(Work instructions): Your task is to write out the lines from the line containing "ly@fsliangyu.cn (27, 2402)" through the last line of the material, exactly.

(Data listing):
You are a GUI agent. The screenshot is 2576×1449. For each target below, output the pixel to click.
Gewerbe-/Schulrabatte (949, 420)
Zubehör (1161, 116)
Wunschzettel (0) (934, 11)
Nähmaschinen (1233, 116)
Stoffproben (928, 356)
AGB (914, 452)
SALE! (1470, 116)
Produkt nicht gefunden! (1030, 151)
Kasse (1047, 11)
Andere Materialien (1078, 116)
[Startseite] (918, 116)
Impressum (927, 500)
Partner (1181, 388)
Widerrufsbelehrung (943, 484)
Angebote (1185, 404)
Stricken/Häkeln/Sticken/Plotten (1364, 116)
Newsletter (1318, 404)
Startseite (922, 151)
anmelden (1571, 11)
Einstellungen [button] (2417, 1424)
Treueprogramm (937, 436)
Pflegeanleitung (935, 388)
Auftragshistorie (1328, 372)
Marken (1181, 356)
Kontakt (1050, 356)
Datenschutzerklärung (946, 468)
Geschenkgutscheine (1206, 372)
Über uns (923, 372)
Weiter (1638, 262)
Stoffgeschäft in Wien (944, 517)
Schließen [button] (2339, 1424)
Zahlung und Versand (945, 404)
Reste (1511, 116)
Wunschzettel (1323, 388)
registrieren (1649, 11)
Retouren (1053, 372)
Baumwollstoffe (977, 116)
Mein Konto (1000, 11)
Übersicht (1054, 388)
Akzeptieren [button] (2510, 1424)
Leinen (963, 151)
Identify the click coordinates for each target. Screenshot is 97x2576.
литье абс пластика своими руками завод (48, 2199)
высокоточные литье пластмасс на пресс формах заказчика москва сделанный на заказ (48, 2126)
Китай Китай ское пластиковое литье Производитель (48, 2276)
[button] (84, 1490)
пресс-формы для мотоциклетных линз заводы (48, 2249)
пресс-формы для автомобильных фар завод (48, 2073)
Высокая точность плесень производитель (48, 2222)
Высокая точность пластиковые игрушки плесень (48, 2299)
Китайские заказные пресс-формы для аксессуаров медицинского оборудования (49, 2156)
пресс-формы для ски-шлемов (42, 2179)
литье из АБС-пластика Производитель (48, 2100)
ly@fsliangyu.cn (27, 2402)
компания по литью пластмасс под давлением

(Solution to this exercise):
ly@fsliangyu.cn (27, 2402)
компания по литью пластмасс под давлением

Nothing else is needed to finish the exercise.